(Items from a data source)
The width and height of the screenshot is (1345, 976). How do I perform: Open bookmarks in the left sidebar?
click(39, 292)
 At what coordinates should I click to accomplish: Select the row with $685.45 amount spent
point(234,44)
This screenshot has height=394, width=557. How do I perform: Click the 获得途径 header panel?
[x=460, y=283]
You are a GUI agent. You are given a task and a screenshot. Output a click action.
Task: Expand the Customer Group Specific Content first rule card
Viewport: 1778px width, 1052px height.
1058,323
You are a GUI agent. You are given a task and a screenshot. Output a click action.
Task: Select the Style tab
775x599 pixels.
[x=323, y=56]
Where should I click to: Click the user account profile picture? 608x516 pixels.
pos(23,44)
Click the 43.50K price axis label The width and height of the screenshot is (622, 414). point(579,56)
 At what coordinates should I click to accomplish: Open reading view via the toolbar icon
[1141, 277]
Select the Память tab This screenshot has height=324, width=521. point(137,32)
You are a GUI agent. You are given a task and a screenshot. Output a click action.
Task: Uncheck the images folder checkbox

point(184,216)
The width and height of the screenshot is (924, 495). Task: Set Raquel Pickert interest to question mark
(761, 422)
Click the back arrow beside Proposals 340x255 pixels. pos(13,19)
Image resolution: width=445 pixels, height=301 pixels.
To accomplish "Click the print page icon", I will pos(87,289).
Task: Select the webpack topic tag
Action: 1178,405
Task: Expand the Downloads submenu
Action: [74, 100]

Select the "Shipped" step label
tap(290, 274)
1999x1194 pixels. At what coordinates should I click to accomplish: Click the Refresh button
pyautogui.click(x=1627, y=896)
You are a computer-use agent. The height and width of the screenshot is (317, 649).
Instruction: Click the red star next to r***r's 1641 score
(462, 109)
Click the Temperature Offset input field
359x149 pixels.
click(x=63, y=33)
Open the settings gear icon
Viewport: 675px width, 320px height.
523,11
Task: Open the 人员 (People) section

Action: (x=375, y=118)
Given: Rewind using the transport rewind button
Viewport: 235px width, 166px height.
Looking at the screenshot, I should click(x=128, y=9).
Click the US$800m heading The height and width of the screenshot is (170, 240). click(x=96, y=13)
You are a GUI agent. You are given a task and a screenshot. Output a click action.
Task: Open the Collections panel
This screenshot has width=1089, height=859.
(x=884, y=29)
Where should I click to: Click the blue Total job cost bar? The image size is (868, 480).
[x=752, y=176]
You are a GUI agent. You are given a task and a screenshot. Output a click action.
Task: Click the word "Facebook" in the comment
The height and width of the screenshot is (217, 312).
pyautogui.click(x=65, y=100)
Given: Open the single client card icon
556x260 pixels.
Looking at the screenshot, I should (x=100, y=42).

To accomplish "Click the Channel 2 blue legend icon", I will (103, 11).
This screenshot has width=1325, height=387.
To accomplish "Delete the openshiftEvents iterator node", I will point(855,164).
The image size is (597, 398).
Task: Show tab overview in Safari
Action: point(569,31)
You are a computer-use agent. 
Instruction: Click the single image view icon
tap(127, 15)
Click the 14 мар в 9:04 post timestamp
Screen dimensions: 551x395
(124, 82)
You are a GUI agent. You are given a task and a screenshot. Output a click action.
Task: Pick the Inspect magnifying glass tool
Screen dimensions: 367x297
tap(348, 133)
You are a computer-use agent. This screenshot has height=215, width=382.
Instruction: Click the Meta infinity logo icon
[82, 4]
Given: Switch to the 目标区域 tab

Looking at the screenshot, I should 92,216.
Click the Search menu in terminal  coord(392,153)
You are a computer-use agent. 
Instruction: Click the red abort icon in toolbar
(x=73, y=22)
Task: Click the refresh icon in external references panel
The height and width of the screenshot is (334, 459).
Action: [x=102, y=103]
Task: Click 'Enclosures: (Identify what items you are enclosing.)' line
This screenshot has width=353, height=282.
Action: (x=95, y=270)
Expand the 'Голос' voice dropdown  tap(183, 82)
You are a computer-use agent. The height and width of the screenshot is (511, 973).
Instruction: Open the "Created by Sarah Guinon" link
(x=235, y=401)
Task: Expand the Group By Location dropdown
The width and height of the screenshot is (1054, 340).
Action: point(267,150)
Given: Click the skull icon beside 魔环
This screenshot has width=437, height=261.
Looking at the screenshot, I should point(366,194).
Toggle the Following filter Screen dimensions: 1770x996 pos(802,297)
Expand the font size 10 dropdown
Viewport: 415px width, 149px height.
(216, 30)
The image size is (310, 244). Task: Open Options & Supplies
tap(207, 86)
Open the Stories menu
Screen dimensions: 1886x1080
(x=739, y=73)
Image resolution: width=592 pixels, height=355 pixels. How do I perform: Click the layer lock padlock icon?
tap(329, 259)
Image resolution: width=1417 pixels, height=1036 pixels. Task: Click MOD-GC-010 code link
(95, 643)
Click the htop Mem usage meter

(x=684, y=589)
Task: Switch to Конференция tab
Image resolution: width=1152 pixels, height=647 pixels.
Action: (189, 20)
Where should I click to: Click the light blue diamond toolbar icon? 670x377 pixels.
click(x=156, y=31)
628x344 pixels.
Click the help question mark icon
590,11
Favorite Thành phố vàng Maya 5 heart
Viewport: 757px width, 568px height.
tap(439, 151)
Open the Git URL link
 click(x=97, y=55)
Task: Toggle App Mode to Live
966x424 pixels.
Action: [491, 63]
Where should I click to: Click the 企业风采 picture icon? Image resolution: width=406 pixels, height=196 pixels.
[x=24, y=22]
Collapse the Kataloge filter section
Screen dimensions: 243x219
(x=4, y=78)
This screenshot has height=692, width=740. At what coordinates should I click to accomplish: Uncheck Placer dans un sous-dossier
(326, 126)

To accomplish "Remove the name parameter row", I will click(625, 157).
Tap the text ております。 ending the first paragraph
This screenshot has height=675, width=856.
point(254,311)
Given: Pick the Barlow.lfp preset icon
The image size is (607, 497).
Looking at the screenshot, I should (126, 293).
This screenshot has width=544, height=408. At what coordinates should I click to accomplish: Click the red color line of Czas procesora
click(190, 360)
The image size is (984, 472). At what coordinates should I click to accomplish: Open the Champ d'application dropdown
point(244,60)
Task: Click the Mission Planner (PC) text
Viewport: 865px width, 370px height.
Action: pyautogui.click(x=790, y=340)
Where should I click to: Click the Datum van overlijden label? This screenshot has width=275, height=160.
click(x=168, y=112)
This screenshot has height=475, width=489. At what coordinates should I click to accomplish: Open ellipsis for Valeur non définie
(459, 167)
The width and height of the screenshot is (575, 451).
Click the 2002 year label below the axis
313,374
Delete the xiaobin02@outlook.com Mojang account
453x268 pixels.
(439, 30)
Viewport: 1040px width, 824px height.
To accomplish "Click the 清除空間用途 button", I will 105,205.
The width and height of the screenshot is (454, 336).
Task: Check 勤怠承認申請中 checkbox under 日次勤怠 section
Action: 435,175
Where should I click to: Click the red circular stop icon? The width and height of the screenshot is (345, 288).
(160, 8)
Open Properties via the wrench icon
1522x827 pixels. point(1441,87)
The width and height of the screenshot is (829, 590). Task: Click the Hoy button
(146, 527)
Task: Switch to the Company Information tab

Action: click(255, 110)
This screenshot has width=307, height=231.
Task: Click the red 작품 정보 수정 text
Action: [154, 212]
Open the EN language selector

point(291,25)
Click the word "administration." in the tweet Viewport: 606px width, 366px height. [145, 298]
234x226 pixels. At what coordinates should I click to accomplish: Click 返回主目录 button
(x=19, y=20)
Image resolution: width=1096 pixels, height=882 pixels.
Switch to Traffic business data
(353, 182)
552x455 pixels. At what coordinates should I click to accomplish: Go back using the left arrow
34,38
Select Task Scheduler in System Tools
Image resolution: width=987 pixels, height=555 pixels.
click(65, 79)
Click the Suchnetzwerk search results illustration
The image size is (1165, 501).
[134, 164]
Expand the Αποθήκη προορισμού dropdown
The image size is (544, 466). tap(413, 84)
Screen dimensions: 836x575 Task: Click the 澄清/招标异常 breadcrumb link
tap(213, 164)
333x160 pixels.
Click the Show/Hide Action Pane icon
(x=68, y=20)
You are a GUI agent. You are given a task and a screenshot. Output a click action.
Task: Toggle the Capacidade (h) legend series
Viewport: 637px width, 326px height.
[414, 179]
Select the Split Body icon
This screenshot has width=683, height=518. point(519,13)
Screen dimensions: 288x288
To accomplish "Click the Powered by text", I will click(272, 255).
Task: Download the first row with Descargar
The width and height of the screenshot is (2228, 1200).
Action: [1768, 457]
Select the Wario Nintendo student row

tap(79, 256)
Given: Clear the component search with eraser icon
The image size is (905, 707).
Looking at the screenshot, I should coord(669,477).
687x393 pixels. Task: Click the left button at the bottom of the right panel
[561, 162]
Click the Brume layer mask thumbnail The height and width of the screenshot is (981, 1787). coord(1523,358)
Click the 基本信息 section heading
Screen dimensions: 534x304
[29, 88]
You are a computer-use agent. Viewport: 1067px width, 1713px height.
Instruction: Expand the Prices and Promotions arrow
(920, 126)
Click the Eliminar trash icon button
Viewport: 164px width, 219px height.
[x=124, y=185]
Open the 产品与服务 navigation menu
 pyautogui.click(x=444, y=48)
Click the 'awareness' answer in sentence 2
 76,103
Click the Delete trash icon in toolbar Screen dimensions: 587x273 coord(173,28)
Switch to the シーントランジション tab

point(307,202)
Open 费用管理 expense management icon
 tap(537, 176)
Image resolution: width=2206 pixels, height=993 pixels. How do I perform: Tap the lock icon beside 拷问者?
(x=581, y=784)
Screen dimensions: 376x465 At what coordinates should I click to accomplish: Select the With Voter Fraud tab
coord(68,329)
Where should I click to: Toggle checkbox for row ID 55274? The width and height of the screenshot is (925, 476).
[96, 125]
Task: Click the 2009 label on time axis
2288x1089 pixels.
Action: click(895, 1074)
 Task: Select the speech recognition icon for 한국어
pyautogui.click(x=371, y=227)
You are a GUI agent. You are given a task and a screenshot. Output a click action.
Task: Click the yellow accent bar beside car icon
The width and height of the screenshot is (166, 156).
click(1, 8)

### Instructions to follow
Scale the items starting at the top and continuing through the line containing "point(184,216)". Rewrite each of those lines, leaving the item text unchanged and multiplying every coordinate in the answers by 0.8, then rounding to whole numbers with halves rounded up.

### Full response
The width and height of the screenshot is (1345, 976). How do I perform: Open bookmarks in the left sidebar?
click(31, 234)
 At what coordinates should I click to accomplish: Select the row with $685.45 amount spent
point(187,35)
This screenshot has height=394, width=557. How do I perform: Click the 获得途径 header panel?
[x=368, y=226]
You are a GUI agent. You are given a task and a screenshot. Output a click action.
Task: Expand the Customer Group Specific Content first rule card
Viewport: 1778px width, 1052px height.
846,258
You are a GUI agent. You are given a task and a screenshot. Output a click action.
Task: Select the Style tab
775x599 pixels.
[x=258, y=45]
Where should I click to: Click the user account profile picture? 608x516 pixels.
pos(18,35)
Click the 43.50K price axis label The width and height of the screenshot is (622, 414). point(463,45)
 At what coordinates should I click to accomplish: Open reading view via the toolbar icon
[913, 222]
Select the Память tab This screenshot has height=324, width=521. point(110,26)
You are a GUI agent. You are given a task and a screenshot. Output a click action.
Task: Uncheck the images folder checkbox

point(147,173)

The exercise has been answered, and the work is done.